Our speaker on 11 August 2016 was Mr Alan Mountain whose topic was Lord Kitchener and the Battles of Atbara and Omdurman. Mr Alan Mountain is the Vice-Chairman of the Cape Town Branch and is a regular and popular presenter of well-researched and thought-provoking lectures locally. I use the word “presenter” instead of “speaker”, as Alan’s hallmark is his pre-recorded audio-visual historical topics presented digitally by means of state-of-the-art equipment. This is the first of a three-part lecture series on this well-known but controversial personality, taking us up to the death of Kitchener in 1916.

Herbert Horatio Kitchener was the oldest son of a British Army colonel who had sold his commission to become a farmer in Ireland. Horatio’s sensitive disposition troubled his mother who feared that his instincts were too repressed. Kitchener and his siblings were educated by local tutors who were invariably poorly qualified. He was humiliated to discover this when his mother became ill and the family moved to Montreaux in Switzerland. She died there and he felt this loss deeply. The only school he could attend was a local French school but he could not speak French and his general education was at a far lower level than his contemporaries there. He was shy and did not make friends easily and, as a result, he developed a deep and lasting inferiority complex. His lack of a public school education resulted in his being slow to learn the need for conformity. This was something he never learnt.
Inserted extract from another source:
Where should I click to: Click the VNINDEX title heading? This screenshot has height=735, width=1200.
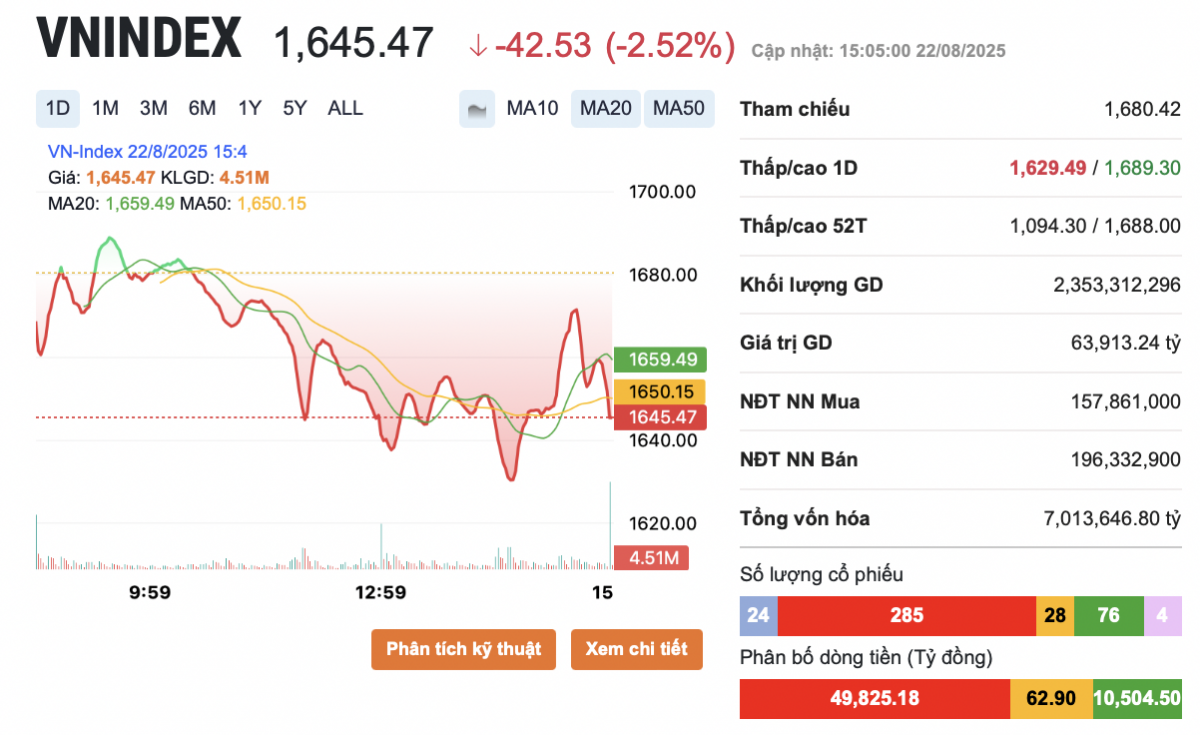pos(139,40)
He passed the entrance examination to the Royal Military Academy in Woolwich at the age of eighteen. After completing his training there, he was sent to the School of Military Engineering at Chatham and was then posted to the Royal Engineers at Aldershot. He detested Aldershot but excelled in the then new science of field telegraphy. In 1874, Kitchener spent his summer leave in Hanover working to improve his German, so that he could study the manuals and textbooks of the German engineer corps.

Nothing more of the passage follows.